- Description of the task:
Convert the entire listing below into a Markdown table with two columns, Row and Line. Number each row and leave out the blank lines.

--- Material ---

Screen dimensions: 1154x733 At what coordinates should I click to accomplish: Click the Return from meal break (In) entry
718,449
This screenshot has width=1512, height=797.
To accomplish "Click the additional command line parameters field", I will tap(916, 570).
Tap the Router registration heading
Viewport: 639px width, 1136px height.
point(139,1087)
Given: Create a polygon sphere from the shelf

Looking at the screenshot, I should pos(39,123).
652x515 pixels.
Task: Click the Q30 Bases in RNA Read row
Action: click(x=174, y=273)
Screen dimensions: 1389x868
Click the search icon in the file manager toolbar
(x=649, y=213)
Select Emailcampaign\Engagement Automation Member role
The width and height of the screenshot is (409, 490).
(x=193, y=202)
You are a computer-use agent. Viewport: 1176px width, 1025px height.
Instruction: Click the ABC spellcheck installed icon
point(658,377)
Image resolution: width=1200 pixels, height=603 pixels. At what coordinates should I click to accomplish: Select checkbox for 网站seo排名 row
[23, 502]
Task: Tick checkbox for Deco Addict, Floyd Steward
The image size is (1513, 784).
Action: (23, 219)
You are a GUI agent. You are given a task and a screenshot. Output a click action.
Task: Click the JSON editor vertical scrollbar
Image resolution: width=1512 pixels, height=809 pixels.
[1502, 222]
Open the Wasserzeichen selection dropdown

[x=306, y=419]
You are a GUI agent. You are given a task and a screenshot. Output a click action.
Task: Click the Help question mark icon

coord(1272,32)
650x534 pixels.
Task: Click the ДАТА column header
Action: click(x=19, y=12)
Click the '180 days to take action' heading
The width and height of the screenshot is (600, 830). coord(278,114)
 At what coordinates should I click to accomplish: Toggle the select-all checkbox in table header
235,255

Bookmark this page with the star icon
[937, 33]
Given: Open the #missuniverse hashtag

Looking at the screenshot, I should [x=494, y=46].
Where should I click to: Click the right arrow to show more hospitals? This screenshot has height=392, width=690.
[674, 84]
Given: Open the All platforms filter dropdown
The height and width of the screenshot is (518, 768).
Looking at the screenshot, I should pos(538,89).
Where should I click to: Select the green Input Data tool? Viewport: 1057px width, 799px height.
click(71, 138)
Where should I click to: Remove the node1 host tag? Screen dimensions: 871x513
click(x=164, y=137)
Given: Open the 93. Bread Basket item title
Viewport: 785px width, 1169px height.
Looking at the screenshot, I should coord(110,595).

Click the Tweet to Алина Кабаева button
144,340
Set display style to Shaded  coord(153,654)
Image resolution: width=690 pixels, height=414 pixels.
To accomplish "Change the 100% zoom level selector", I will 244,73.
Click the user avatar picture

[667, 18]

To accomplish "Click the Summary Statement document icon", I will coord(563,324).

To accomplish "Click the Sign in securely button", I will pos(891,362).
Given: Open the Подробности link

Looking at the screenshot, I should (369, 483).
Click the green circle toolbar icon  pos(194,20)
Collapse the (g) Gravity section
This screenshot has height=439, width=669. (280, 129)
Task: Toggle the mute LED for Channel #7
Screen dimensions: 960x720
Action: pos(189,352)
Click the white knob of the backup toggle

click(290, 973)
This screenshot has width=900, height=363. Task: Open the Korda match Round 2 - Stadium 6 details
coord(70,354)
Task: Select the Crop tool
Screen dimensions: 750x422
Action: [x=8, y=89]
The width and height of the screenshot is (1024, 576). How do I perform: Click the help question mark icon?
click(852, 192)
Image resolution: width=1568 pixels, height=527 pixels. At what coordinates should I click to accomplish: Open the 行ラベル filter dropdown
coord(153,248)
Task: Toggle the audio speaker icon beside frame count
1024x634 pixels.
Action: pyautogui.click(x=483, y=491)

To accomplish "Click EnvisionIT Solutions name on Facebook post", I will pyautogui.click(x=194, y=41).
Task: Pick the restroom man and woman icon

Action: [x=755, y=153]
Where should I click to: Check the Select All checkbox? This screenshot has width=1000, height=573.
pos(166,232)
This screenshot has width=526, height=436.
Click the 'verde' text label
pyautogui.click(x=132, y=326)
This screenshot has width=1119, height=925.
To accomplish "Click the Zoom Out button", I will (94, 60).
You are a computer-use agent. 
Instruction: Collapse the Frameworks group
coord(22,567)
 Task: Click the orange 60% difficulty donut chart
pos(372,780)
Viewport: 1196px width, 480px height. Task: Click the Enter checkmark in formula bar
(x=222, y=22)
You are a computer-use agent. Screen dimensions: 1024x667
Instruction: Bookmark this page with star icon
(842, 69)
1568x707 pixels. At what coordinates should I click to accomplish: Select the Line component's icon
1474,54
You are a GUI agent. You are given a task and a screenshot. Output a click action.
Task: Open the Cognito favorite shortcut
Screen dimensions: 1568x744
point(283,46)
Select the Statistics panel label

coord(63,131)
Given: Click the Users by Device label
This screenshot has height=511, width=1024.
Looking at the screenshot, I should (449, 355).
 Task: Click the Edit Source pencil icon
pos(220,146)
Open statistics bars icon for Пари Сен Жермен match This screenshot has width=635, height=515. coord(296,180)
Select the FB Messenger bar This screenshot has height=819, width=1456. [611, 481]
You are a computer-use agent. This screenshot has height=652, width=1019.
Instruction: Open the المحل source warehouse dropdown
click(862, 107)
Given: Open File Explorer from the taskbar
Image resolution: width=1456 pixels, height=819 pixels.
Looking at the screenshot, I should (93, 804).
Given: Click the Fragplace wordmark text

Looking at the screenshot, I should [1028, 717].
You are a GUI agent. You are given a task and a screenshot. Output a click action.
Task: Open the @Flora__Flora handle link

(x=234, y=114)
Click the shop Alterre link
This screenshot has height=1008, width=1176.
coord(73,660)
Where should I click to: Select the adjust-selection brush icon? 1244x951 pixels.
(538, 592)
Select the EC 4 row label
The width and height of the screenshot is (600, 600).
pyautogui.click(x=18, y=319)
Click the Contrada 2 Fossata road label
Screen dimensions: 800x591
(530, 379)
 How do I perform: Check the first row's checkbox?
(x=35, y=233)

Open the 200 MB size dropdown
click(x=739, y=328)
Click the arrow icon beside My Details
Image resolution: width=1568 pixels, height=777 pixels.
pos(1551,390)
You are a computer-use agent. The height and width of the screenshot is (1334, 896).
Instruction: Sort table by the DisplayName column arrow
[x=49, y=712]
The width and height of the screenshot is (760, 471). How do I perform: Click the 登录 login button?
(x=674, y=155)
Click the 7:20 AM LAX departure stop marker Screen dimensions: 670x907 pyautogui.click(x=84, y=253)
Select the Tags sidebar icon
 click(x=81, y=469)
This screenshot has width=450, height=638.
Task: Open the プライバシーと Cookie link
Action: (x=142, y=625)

---

- Completed exercise:
| Row | Line |
|---|---|
| 1 | Screen dimensions: 1154x733 At what coordinates should I click to accomplish: Click the Return from meal break (In) entry |
| 2 | 718,449 |
| 3 | This screenshot has width=1512, height=797. |
| 4 | To accomplish "Click the additional command line parameters field", I will tap(916, 570). |
| 5 | Tap the Router registration heading |
| 6 | Viewport: 639px width, 1136px height. |
| 7 | point(139,1087) |
| 8 | Given: Create a polygon sphere from the shelf |
| 9 | Looking at the screenshot, I should pos(39,123). |
| 10 | 652x515 pixels. |
| 11 | Task: Click the Q30 Bases in RNA Read row |
| 12 | Action: click(x=174, y=273) |
| 13 | Screen dimensions: 1389x868 |
| 14 | Click the search icon in the file manager toolbar |
| 15 | (x=649, y=213) |
| 16 | Select Emailcampaign\Engagement Automation Member role |
| 17 | The width and height of the screenshot is (409, 490). |
| 18 | (x=193, y=202) |
| 19 | You are a computer-use agent. Viewport: 1176px width, 1025px height. |
| 20 | Instruction: Click the ABC spellcheck installed icon |
| 21 | point(658,377) |
| 22 | Image resolution: width=1200 pixels, height=603 pixels. At what coordinates should I click to accomplish: Select checkbox for 网站seo排名 row |
| 23 | [23, 502] |
| 24 | Task: Tick checkbox for Deco Addict, Floyd Steward |
| 25 | The image size is (1513, 784). |
| 26 | Action: (23, 219) |
| 27 | You are a GUI agent. You are given a task and a screenshot. Output a click action. |
| 28 | Task: Click the JSON editor vertical scrollbar |
| 29 | Image resolution: width=1512 pixels, height=809 pixels. |
| 30 | [1502, 222] |
| 31 | Open the Wasserzeichen selection dropdown |
| 32 | [x=306, y=419] |
| 33 | You are a GUI agent. You are given a task and a screenshot. Output a click action. |
| 34 | Task: Click the Help question mark icon |
| 35 | coord(1272,32) |
| 36 | 650x534 pixels. |
| 37 | Task: Click the ДАТА column header |
| 38 | Action: click(x=19, y=12) |
| 39 | Click the '180 days to take action' heading |
| 40 | The width and height of the screenshot is (600, 830). coord(278,114) |
| 41 |  At what coordinates should I click to accomplish: Toggle the select-all checkbox in table header |
| 42 | 235,255 |
| 43 | Bookmark this page with the star icon |
| 44 | [937, 33] |
| 45 | Given: Open the #missuniverse hashtag |
| 46 | Looking at the screenshot, I should [x=494, y=46]. |
| 47 | Where should I click to: Click the right arrow to show more hospitals? This screenshot has height=392, width=690. |
| 48 | [674, 84] |
| 49 | Given: Open the All platforms filter dropdown |
| 50 | The height and width of the screenshot is (518, 768). |
| 51 | Looking at the screenshot, I should pos(538,89). |
| 52 | Where should I click to: Select the green Input Data tool? Viewport: 1057px width, 799px height. |
| 53 | click(71, 138) |
| 54 | Where should I click to: Remove the node1 host tag? Screen dimensions: 871x513 |
| 55 | click(x=164, y=137) |
| 56 | Given: Open the 93. Bread Basket item title |
| 57 | Viewport: 785px width, 1169px height. |
| 58 | Looking at the screenshot, I should coord(110,595). |
| 59 | Click the Tweet to Алина Кабаева button |
| 60 | 144,340 |
| 61 | Set display style to Shaded  coord(153,654) |
| 62 | Image resolution: width=690 pixels, height=414 pixels. |
| 63 | To accomplish "Change the 100% zoom level selector", I will 244,73. |
| 64 | Click the user avatar picture |
| 65 | [667, 18] |
| 66 | To accomplish "Click the Summary Statement document icon", I will coord(563,324). |
| 67 | To accomplish "Click the Sign in securely button", I will pos(891,362). |
| 68 | Given: Open the Подробности link |
| 69 | Looking at the screenshot, I should (369, 483). |
| 70 | Click the green circle toolbar icon  pos(194,20) |
| 71 | Collapse the (g) Gravity section |
| 72 | This screenshot has height=439, width=669. (280, 129) |
| 73 | Task: Toggle the mute LED for Channel #7 |
| 74 | Screen dimensions: 960x720 |
| 75 | Action: pos(189,352) |
| 76 | Click the white knob of the backup toggle |
| 77 | click(290, 973) |
| 78 | This screenshot has width=900, height=363. Task: Open the Korda match Round 2 - Stadium 6 details |
| 79 | coord(70,354) |
| 80 | Task: Select the Crop tool |
| 81 | Screen dimensions: 750x422 |
| 82 | Action: [x=8, y=89] |
| 83 | The width and height of the screenshot is (1024, 576). How do I perform: Click the help question mark icon? |
| 84 | click(852, 192) |
| 85 | Image resolution: width=1568 pixels, height=527 pixels. At what coordinates should I click to accomplish: Open the 行ラベル filter dropdown |
| 86 | coord(153,248) |
| 87 | Task: Toggle the audio speaker icon beside frame count |
| 88 | 1024x634 pixels. |
| 89 | Action: pyautogui.click(x=483, y=491) |
| 90 | To accomplish "Click EnvisionIT Solutions name on Facebook post", I will pyautogui.click(x=194, y=41). |
| 91 | Task: Pick the restroom man and woman icon |
| 92 | Action: [x=755, y=153] |
| 93 | Where should I click to: Check the Select All checkbox? This screenshot has width=1000, height=573. |
| 94 | pos(166,232) |
| 95 | This screenshot has width=526, height=436. |
| 96 | Click the 'verde' text label |
| 97 | pyautogui.click(x=132, y=326) |
| 98 | This screenshot has width=1119, height=925. |
| 99 | To accomplish "Click the Zoom Out button", I will (94, 60). |
| 100 | You are a computer-use agent.  |
| 101 | Instruction: Collapse the Frameworks group |
| 102 | coord(22,567) |
| 103 |  Task: Click the orange 60% difficulty donut chart |
| 104 | pos(372,780) |
| 105 | Viewport: 1196px width, 480px height. Task: Click the Enter checkmark in formula bar |
| 106 | (x=222, y=22) |
| 107 | You are a computer-use agent. Screen dimensions: 1024x667 |
| 108 | Instruction: Bookmark this page with star icon |
| 109 | (842, 69) |
| 110 | 1568x707 pixels. At what coordinates should I click to accomplish: Select the Line component's icon |
| 111 | 1474,54 |
| 112 | You are a GUI agent. You are given a task and a screenshot. Output a click action. |
| 113 | Task: Open the Cognito favorite shortcut |
| 114 | Screen dimensions: 1568x744 |
| 115 | point(283,46) |
| 116 | Select the Statistics panel label |
| 117 | coord(63,131) |
| 118 | Given: Click the Users by Device label |
| 119 | This screenshot has height=511, width=1024. |
| 120 | Looking at the screenshot, I should (449, 355). |
| 121 |  Task: Click the Edit Source pencil icon |
| 122 | pos(220,146) |
| 123 | Open statistics bars icon for Пари Сен Жермен match This screenshot has width=635, height=515. coord(296,180) |
| 124 | Select the FB Messenger bar This screenshot has height=819, width=1456. [611, 481] |
| 125 | You are a computer-use agent. This screenshot has height=652, width=1019. |
| 126 | Instruction: Open the المحل source warehouse dropdown |
| 127 | click(862, 107) |
| 128 | Given: Open File Explorer from the taskbar |
| 129 | Image resolution: width=1456 pixels, height=819 pixels. |
| 130 | Looking at the screenshot, I should (93, 804). |
| 131 | Given: Click the Fragplace wordmark text |
| 132 | Looking at the screenshot, I should [1028, 717]. |
| 133 | You are a GUI agent. You are given a task and a screenshot. Output a click action. |
| 134 | Task: Open the @Flora__Flora handle link |
| 135 | (x=234, y=114) |
| 136 | Click the shop Alterre link |
| 137 | This screenshot has height=1008, width=1176. |
| 138 | coord(73,660) |
| 139 | Where should I click to: Select the adjust-selection brush icon? 1244x951 pixels. |
| 140 | (538, 592) |
| 141 | Select the EC 4 row label |
| 142 | The width and height of the screenshot is (600, 600). |
| 143 | pyautogui.click(x=18, y=319) |
| 144 | Click the Contrada 2 Fossata road label |
| 145 | Screen dimensions: 800x591 |
| 146 | (530, 379) |
| 147 |  How do I perform: Check the first row's checkbox? |
| 148 | (x=35, y=233) |
| 149 | Open the 200 MB size dropdown |
| 150 | click(x=739, y=328) |
| 151 | Click the arrow icon beside My Details |
| 152 | Image resolution: width=1568 pixels, height=777 pixels. |
| 153 | pos(1551,390) |
| 154 | You are a computer-use agent. The height and width of the screenshot is (1334, 896). |
| 155 | Instruction: Sort table by the DisplayName column arrow |
| 156 | [x=49, y=712] |
| 157 | The width and height of the screenshot is (760, 471). How do I perform: Click the 登录 login button? |
| 158 | (x=674, y=155) |
| 159 | Click the 7:20 AM LAX departure stop marker Screen dimensions: 670x907 pyautogui.click(x=84, y=253) |
| 160 | Select the Tags sidebar icon |
| 161 |  click(x=81, y=469) |
| 162 | This screenshot has width=450, height=638. |
| 163 | Task: Open the プライバシーと Cookie link |
| 164 | Action: (x=142, y=625) |